## DATASET ENTRIES:

# # #

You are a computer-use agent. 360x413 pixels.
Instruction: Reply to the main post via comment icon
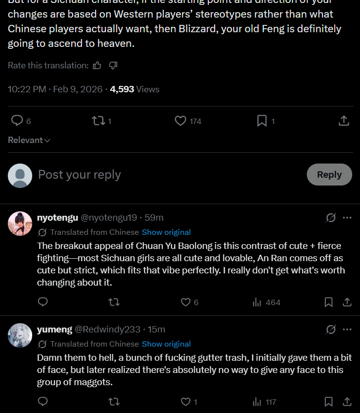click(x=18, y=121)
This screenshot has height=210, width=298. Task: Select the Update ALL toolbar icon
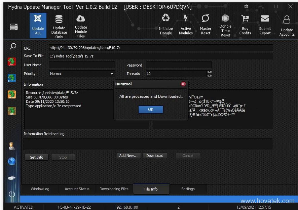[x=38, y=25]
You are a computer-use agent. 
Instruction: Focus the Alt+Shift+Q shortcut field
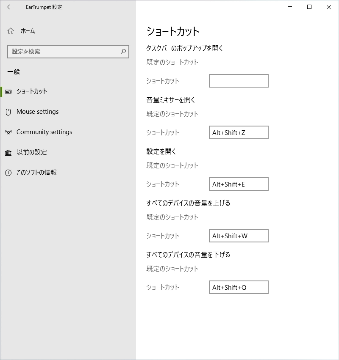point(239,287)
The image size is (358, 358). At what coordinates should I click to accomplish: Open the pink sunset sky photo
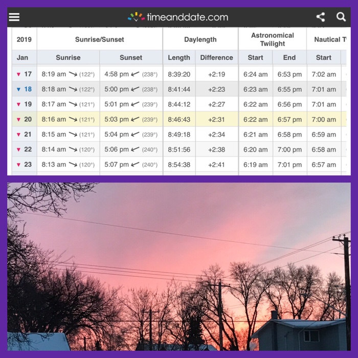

# # #

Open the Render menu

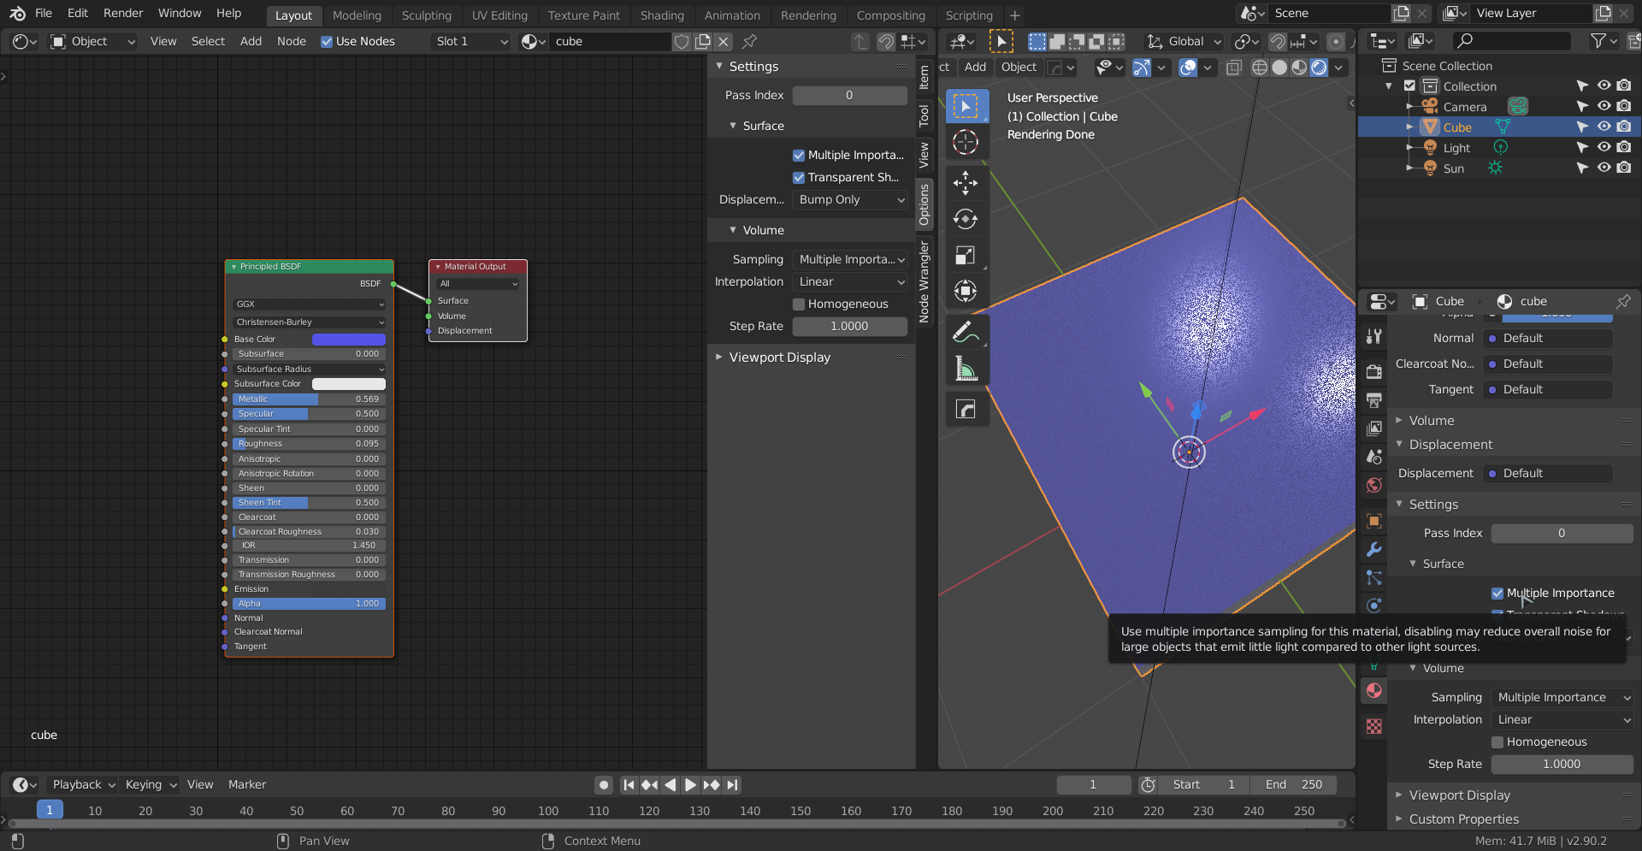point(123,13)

# # #

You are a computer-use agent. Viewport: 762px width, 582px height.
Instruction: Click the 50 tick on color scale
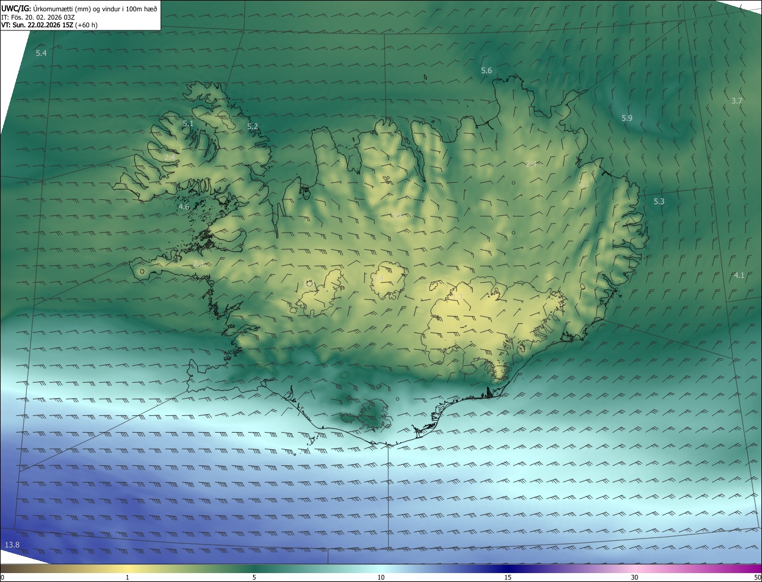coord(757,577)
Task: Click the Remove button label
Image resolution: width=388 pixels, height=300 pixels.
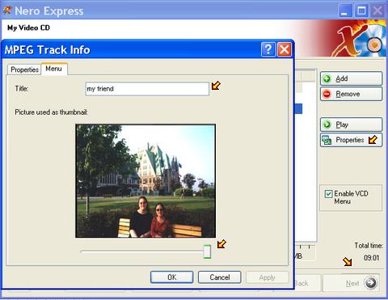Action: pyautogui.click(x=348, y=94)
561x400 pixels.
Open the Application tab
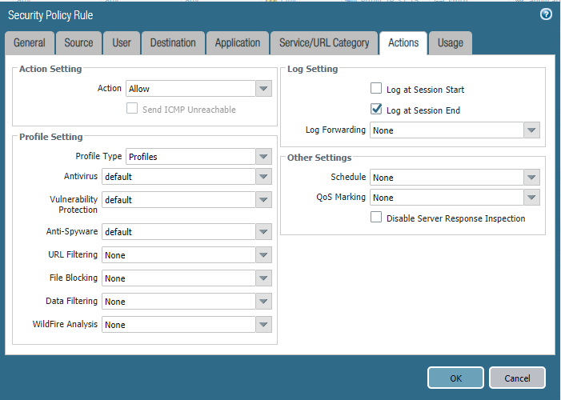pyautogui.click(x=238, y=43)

# # #

## AIM OF THE EXERCISE:
All that should appear in the answer is the lines above from the line with "You are a computer-use agent. 360x413 pixels." through the line with "The image size", retyped exactly, pictures left out.

## ANSWER SPACE:
You are a computer-use agent. 360x413 pixels.
Instruction: Reply to the main post via comment icon
click(x=18, y=121)
This screenshot has height=210, width=298. Task: Select the Update ALL toolbar icon
[x=38, y=25]
You are a computer-use agent. 
Instruction: Focus the Alt+Shift+Q shortcut field
point(239,287)
The image size is (358, 358). At what coordinates should I click to accomplish: Open the pink sunset sky photo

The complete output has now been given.